== DATA FOR THIS EXERCISE

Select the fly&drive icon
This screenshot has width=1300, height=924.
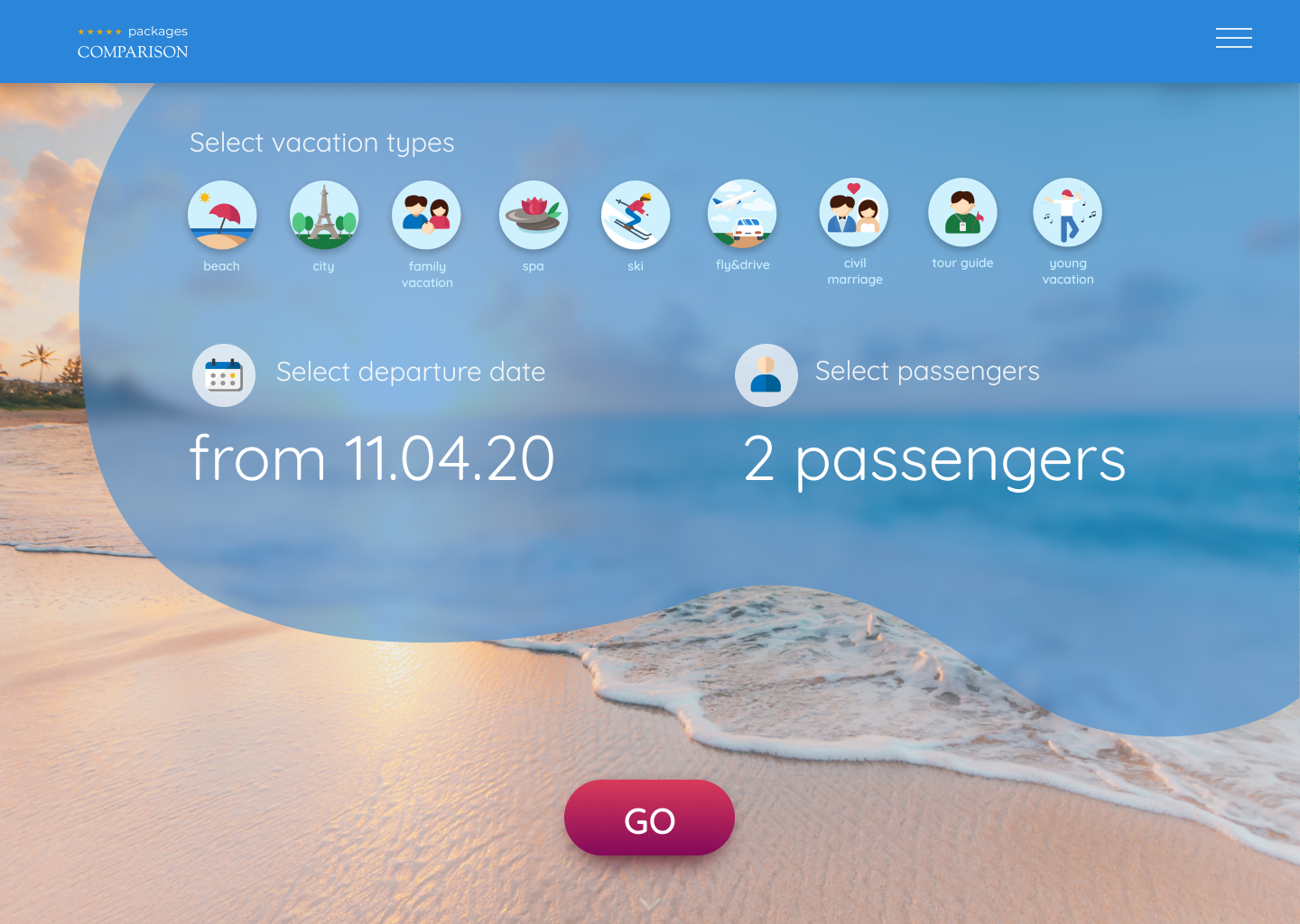pyautogui.click(x=742, y=214)
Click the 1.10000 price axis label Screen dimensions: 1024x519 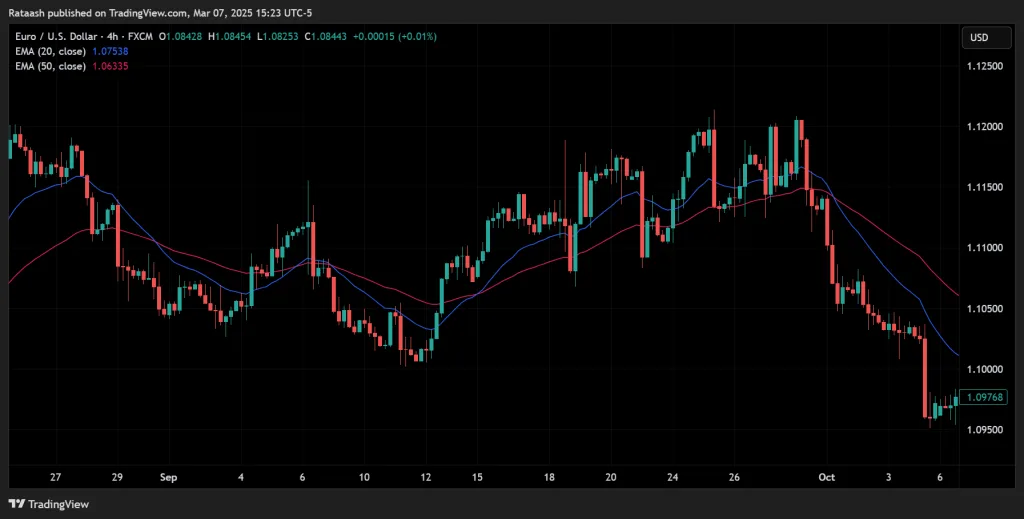(x=986, y=369)
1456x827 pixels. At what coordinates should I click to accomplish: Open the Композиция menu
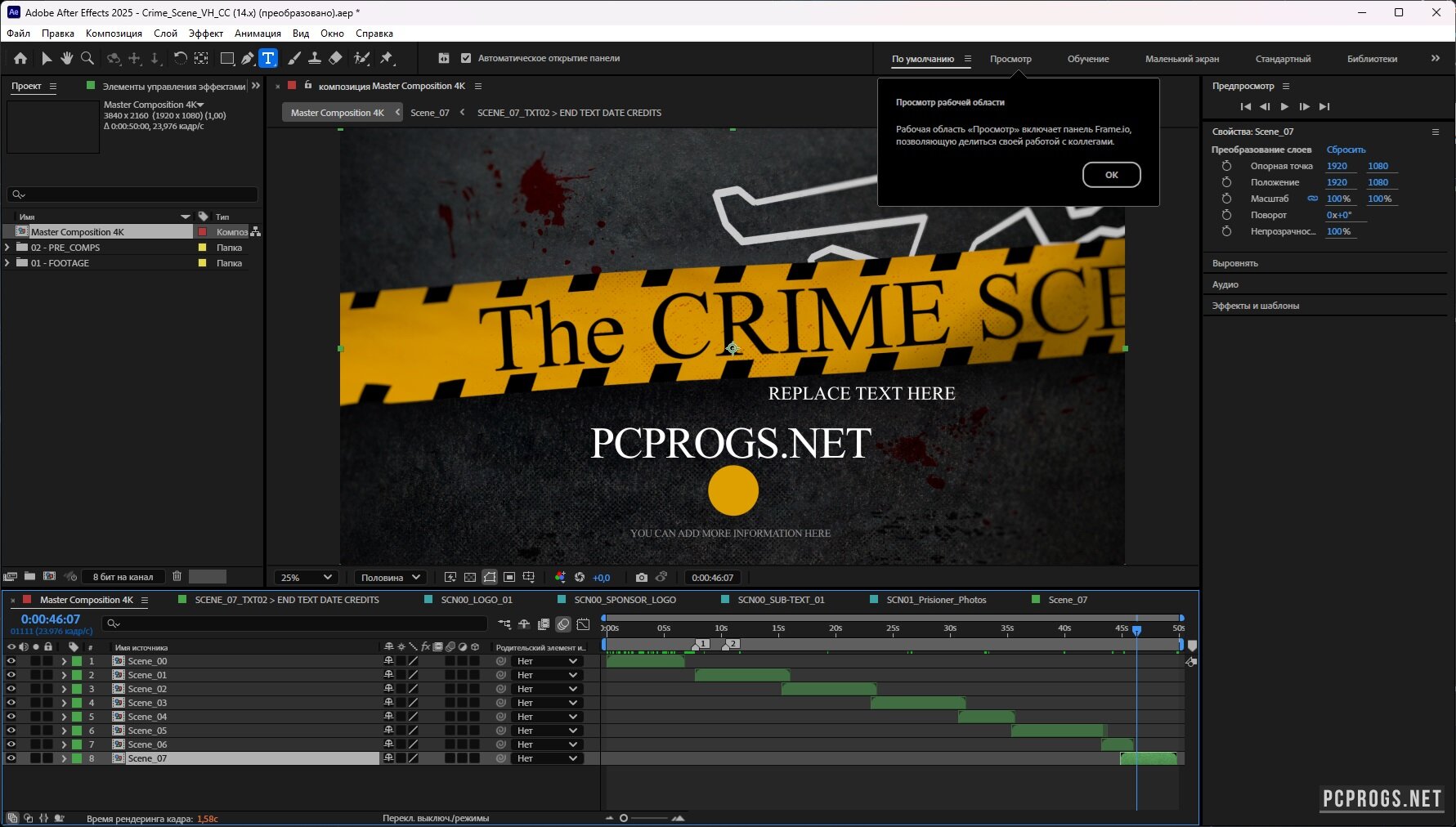coord(114,34)
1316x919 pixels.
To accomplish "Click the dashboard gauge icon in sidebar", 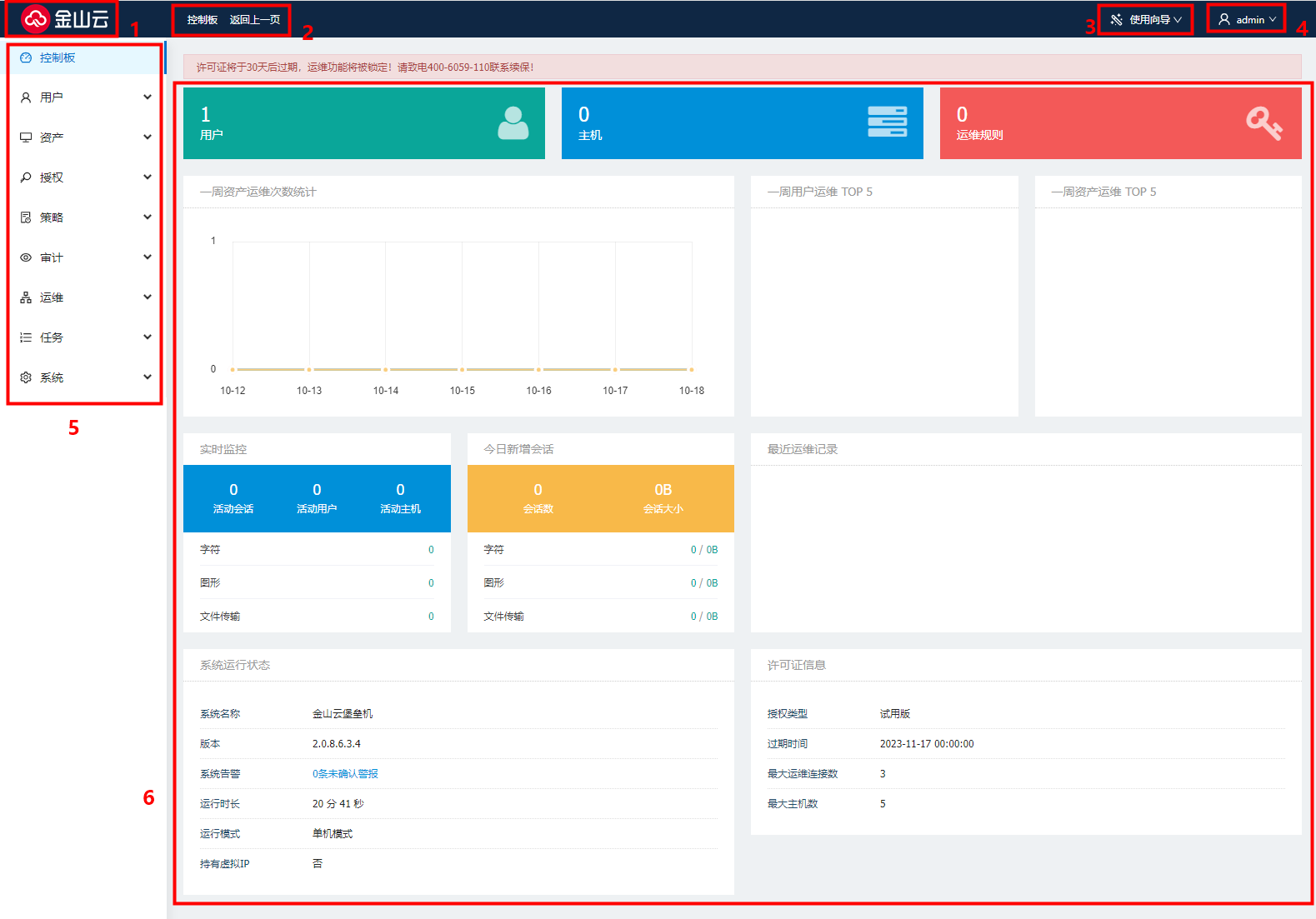I will click(x=26, y=57).
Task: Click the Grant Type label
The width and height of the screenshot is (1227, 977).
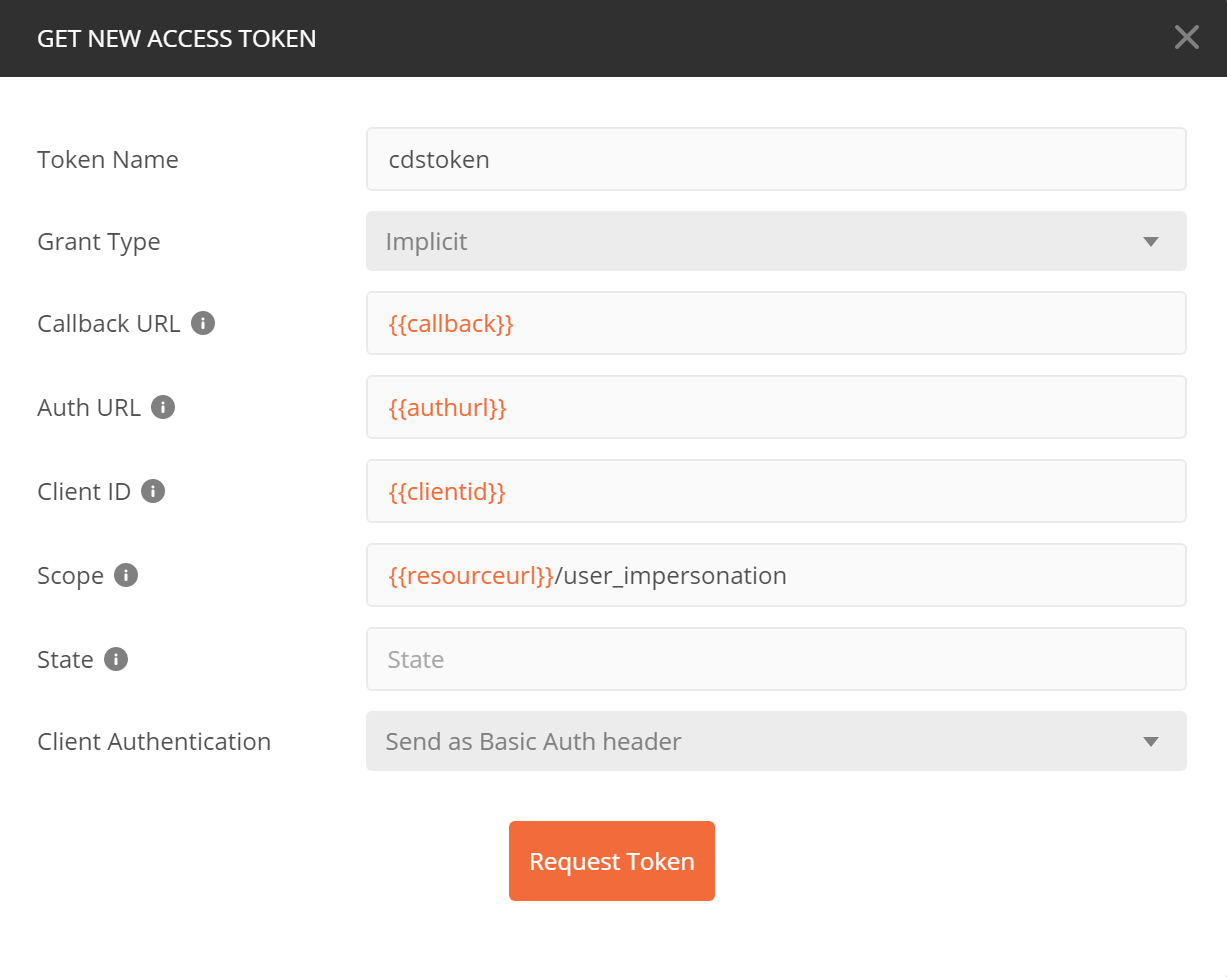Action: tap(99, 242)
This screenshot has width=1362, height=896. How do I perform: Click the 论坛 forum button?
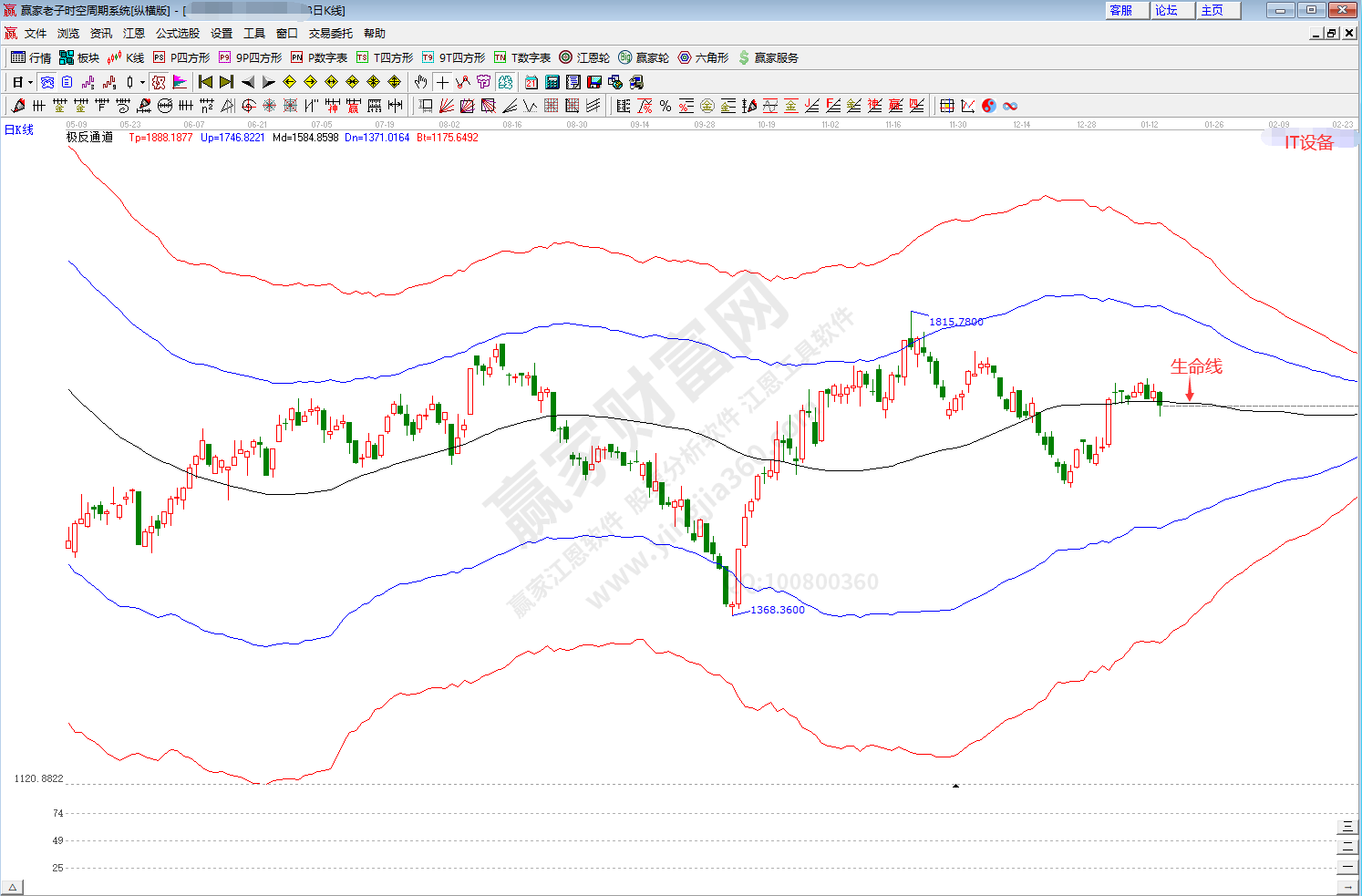click(1167, 10)
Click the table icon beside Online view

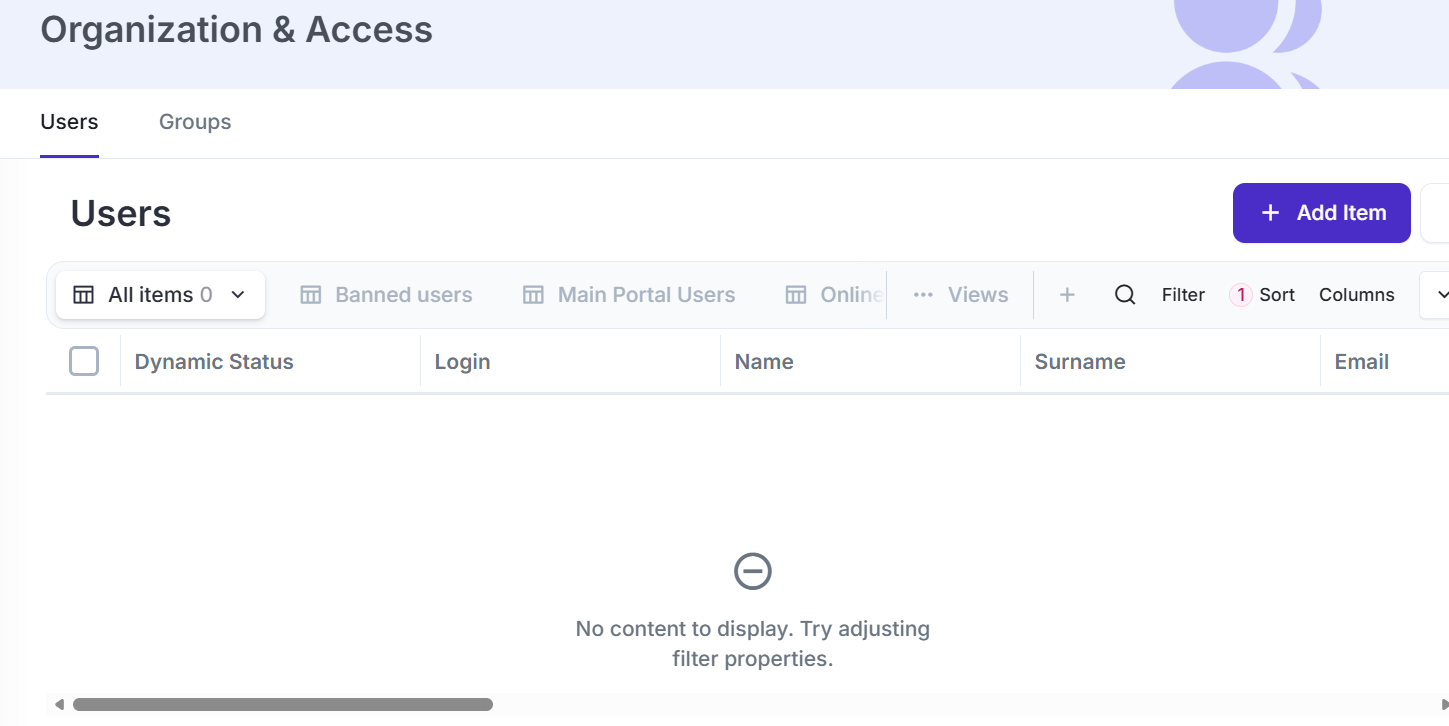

====

__PROBLEM DESCRIPTION__.
The lines to copy begin at the one containing "This screenshot has width=1362, height=896." and end at the last line of the records. Set down exactly those lines and no others, both ends included, and omit all pictures.

__ANSWER TO THIS EXERCISE__.
This screenshot has width=1362, height=896. How do I perform: Click the 论坛 forum button?
click(1167, 10)
Click the table icon beside Online view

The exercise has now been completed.